After a period of perhaps fifteen years spent in his beloved home at Glastonbury, and in his bestloved occupations of the cloistered life, Dunstan became Bishop of Winchester, and then Archbishop of Canterbury. But amidst all the occupations for Church and State which engrossed the greater part of his life, he never forgot his monastic home, and his name has ever been irrevocably associated with Glastonbury.

During the closing period of the struggle between Saxon and Dane in England, in the first decades of the eleventh century, the sanctuary was honoured by the monarchs of both dynasties. Edmund Ironside enriched the abbey with land and possessions and when, after valiant though vain struggles, he died for his Saxon fatherland, his body was laid to rest in the spot he had chosen for his tomb in St Dunstan’s Church.

To Glastonbury also in 1030 came King Canute, his Danish successor: and here, after confirming every gift and privilege granted to the place by his Saxon predecessors, he knelt in prayer at the tomb of his rival and spread over it a covering enriched with the embroidery of skilled Saxon ladies. Ten years later King Hardicanute testified his devotion to the hallowed spot by the present of a superb shrine to hold the relics of St Benignus.

The Norman Conquest brought difficulties in the government of the house. It was part of the Conqueror’s policy to replace Saxon bishops and abbots by Norman prelates wherever this could be done. So here, at Glastonbury, the Saxon abbot Ailnoth was made to give place to the Norman Thurstan. Ailnoth and several of the monks of his house were interred by Lanfranc’s order at Canterbury and at the same time a not inconsiderable portion of the monastic estate was distributed amongst the foreign followers of William.

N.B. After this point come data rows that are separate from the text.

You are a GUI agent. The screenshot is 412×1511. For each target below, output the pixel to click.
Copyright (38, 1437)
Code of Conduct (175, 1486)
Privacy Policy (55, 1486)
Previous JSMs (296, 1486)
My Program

The imposition of Norman superiors over them must obviously have been everywhere distasteful to the English monks. The very presence in their midst of an alien abbot was a standing reminder of the fallen fortunes of the English race; and in the case of Glastonbury this not unnatural resentment was aggravated by the imperious temper and inconsiderate disposition of the individual chosen by the King to rule them, and by his determination to uproot all old English customs and traditions, in order to impose upon them what at least the monks considered to be new-fangled Norman notions of monasticism.

An attempt made to force the Glastonbury monks to adopt the chant of one William of Fescamp in place of what they had been accustomed to, and which rightly or wrongly they regarded as the music they had received from Rome itself, led to a refusal of the monks to obey in this matter.

Abbot Thurstan sent for armed laymen into the Chapter House to coerce them by a show of force. The monks took refuge in the church, out of which the abbot’s armed men strove to drag them. This at first failed, and the monks took refuge in the sanctuary, only to be fired upon by the arrows of the Frenchmen. In the end the laymen rushed in and regardless of the sanctity of the place “slew some of the monks and wounded many more, so that blood ran down from the altar on to the steps, and from the steps to the floor.” “Three,” adds the chronicle, “were smitten to death and eighteen wounded.”

The horror caused by this scandal led to the removal of Abbot Thurstan by order of William the Conqueror; and for a time there was peace. The Norman abbot, however, abided his time at Caen, and taking advantage of King Rufus’s empty coffers, he offered that monarch 500 pounds of silver for permission to return to Glastonbury. His reappearance immediately brought on fresh disturbances. Many of the monks sought shelter in neighbouring monasteries, and did not return until the appointment of Herlewyn on Thurstan’s death.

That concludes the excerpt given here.